Traducción: «No tenemos ninguna posibilidad de almorzar juntos. Si tienes suerte, podré dedicarte cinco minutos. Pero si este año no aumentas tu donación, tal vez sólo consigas la compañía de un funcionario superior y algunos pases para la galería».

—… te haríamos entrar en el Capitolio… nos aseguraríamos de que no tuvieras que esperar en ninguna de esas colas…

«Mi personal se encargará de proporcionarte un residente que te llevará a hacer exactamente el mismo recorrido del Capitolio que harías con el recorrido del público, pero de este modo te sentirías mucho más importante…»

—Quiero decir, tenemos que cuidar de nuestros amigos, ¿verdad?

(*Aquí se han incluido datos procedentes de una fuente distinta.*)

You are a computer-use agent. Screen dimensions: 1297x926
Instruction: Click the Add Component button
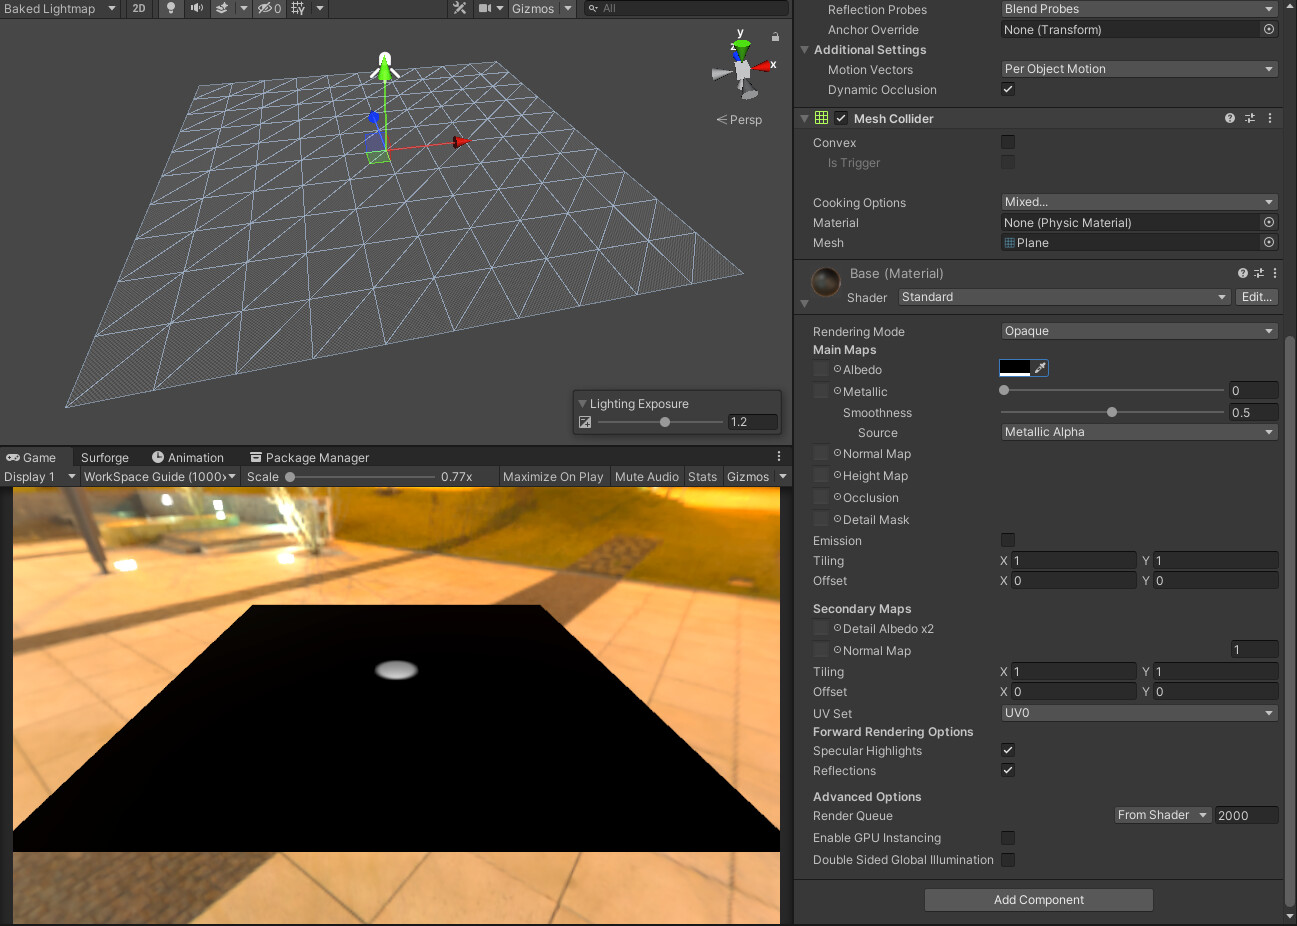point(1038,900)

«Quiero decir, ¿qué te parece si nos ayudas con un poco de pasta, gordo?» Stevens cuelga el teléfono con una promesa verbal de que «Ed» reunirá quince de los grandes. Le paso al senador un pescado de cola amarilla y marco el siguiente número.

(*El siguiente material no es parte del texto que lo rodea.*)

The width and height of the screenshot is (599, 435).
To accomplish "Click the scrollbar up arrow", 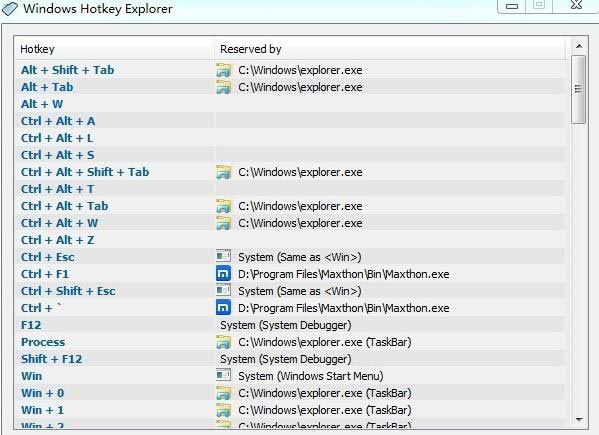I will (x=579, y=46).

Hace años, el dinero de la política procedía de poderosos blancos anglosajones protestantes que conocías en una cena celebrada en una segunda vivienda elegantemente decorada. Hoy se obtiene de una hoja de llamadas examinada con lupa en una habitación iluminada con fluorescentes que se encuentra directamente encima de un restaurante
sushi
en Massachusetts Avenue. La oficina cuenta con tres escritorios, dos ordenadores y diez líneas telefónicas. El viejo dinero versus la nueva mercadotecnia. Es una batalla perdida. En todo el Capitolio no hay un solo congresista que no haga esas llamadas. Algunos hacen tres llamadas por día; otros hacen tres a la semana. Stevens pertenece al primer grupo. Le gusta su trabajo. Y los beneficios adicionales. Y no tiene ninguna intención de perderlos. Es la primera regla de la política: puedes hacer todo lo que quieras, pero si no consigues el dinero, no lo harás por mucho tiempo.

—¿Quién es el siguiente? —pregunta Stevens.

—Virginia Rae Morrison. La conoce de Green Bay.

—¿Fuimos juntos al instituto?

—Era una vecina. Cuando usted tenía nueve años —le explico, leyendo directamente de la hoja.